Collected data:
--
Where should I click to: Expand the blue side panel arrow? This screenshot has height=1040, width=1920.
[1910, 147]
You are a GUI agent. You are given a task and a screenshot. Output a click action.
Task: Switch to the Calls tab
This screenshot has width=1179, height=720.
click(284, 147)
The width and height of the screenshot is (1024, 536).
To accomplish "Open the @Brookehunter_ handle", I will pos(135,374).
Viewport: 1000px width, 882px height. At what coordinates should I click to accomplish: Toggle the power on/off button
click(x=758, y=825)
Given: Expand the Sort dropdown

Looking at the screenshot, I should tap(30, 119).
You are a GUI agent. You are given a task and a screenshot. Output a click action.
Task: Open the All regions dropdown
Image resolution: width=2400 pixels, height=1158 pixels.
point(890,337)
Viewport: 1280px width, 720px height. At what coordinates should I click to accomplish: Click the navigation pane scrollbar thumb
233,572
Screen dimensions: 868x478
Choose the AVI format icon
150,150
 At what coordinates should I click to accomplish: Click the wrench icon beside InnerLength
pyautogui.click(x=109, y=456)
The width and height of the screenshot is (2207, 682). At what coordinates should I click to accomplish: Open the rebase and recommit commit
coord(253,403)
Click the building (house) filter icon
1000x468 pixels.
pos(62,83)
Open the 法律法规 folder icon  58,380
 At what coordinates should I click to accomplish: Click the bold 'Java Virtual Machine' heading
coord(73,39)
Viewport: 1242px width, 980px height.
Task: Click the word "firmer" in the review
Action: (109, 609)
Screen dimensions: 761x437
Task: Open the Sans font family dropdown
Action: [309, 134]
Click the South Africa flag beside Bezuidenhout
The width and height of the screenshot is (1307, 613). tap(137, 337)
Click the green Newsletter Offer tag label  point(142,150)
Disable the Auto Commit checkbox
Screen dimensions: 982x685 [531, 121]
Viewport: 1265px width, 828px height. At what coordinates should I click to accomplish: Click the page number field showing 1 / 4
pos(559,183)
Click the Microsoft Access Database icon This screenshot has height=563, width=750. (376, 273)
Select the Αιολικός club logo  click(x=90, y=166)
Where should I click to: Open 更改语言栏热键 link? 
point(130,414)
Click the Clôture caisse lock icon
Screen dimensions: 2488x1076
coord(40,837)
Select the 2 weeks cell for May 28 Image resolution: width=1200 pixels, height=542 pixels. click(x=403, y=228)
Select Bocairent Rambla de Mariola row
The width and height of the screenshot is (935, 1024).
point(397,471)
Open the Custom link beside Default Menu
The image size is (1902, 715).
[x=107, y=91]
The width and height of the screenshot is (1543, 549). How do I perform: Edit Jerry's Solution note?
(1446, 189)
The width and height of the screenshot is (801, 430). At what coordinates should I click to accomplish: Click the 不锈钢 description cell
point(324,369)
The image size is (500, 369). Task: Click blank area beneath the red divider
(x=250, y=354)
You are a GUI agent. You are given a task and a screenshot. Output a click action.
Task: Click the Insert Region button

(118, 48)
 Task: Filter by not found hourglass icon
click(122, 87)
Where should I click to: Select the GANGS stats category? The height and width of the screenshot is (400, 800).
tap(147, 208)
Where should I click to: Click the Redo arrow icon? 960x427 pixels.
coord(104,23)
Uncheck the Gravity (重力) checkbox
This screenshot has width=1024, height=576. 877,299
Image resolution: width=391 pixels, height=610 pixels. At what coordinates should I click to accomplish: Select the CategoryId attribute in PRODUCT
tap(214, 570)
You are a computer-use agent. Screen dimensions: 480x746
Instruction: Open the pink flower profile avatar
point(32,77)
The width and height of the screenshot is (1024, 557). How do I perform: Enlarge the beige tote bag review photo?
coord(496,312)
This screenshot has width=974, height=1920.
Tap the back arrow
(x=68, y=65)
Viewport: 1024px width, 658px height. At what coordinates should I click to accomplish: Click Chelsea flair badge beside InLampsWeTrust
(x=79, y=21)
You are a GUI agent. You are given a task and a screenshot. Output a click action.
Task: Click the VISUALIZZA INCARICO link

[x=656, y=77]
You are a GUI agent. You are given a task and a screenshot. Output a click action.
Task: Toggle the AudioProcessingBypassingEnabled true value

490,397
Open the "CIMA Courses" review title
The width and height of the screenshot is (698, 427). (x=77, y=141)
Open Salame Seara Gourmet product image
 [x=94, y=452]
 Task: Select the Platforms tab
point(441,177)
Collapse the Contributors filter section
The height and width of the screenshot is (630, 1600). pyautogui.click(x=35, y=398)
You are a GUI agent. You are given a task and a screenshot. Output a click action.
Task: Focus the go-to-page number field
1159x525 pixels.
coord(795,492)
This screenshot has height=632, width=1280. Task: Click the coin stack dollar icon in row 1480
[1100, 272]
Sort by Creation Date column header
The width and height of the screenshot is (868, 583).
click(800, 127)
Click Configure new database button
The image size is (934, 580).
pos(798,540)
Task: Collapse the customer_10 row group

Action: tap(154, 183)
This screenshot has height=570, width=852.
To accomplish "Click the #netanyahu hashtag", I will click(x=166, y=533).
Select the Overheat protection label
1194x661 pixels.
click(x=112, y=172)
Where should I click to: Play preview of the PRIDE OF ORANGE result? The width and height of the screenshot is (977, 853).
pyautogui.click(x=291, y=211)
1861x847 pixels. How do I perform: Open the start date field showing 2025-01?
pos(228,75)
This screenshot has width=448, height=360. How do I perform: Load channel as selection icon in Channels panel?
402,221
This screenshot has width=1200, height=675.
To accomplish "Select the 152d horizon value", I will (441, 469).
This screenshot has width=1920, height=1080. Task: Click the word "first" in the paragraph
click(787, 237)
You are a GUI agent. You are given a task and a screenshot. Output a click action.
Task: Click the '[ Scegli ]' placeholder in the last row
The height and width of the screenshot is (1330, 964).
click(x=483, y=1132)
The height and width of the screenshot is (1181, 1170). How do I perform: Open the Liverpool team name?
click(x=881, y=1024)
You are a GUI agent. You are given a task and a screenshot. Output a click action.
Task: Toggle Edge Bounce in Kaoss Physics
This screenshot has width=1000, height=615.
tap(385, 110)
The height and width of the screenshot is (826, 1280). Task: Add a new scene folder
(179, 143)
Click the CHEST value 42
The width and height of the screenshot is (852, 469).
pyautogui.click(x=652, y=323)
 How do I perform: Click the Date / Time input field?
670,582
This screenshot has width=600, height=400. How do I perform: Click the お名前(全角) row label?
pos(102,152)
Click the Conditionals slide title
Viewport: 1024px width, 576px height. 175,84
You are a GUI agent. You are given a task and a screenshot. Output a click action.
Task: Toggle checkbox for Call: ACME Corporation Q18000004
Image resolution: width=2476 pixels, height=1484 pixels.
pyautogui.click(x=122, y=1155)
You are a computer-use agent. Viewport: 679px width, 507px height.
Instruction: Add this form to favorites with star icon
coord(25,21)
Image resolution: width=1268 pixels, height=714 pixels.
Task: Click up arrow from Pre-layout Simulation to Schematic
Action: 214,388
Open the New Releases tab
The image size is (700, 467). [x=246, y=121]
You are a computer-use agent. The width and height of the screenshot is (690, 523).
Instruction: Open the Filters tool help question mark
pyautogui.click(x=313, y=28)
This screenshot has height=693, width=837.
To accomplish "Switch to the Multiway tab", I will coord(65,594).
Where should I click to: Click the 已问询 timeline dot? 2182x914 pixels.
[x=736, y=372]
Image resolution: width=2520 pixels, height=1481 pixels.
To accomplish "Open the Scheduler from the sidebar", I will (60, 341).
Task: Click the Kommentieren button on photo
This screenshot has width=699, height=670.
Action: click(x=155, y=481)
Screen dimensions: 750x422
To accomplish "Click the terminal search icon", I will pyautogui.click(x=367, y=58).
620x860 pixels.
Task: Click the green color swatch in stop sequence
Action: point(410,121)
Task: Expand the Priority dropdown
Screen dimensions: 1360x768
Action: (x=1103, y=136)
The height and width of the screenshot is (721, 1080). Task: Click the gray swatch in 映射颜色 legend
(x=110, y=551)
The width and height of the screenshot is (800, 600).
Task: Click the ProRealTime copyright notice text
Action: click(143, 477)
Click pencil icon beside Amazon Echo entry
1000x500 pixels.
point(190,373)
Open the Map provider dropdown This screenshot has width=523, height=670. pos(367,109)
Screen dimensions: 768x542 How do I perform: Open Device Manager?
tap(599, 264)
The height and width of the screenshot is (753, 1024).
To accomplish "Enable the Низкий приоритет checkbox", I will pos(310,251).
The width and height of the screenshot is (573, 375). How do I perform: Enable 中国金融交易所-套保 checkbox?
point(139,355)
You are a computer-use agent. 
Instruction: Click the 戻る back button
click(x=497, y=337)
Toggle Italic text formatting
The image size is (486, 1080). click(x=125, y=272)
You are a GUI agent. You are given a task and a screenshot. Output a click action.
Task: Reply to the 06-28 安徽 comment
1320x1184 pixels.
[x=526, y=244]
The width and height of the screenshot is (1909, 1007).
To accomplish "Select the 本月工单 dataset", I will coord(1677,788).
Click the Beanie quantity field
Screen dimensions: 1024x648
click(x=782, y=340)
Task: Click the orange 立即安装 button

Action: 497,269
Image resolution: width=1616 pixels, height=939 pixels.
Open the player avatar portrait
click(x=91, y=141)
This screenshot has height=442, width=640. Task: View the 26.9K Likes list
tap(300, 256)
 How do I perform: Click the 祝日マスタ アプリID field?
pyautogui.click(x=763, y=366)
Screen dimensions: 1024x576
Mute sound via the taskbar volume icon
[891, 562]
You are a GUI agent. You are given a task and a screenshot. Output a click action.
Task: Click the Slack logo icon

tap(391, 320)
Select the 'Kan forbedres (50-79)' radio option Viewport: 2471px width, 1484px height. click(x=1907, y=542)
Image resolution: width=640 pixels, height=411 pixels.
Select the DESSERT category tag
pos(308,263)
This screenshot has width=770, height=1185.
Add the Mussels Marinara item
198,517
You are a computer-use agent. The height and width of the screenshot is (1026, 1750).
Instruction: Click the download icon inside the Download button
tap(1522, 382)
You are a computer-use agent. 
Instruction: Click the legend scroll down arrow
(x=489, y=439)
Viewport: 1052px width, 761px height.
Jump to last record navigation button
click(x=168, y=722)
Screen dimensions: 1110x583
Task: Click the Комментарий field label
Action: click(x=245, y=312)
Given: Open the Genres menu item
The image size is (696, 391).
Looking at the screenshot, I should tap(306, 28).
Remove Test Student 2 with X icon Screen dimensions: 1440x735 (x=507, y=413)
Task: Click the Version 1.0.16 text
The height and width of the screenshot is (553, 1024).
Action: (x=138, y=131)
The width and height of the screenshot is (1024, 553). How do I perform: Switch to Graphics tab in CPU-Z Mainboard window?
--
- Work instructions:
Please show each line in the records above that contains "Switch".

- Solution to the exercise:
Task: Switch to the Calls tab
To accomplish "Switch to the Multiway tab", I will coord(65,594).
The width and height of the screenshot is (1024, 553). How do I perform: Switch to Graphics tab in CPU-Z Mainboard window?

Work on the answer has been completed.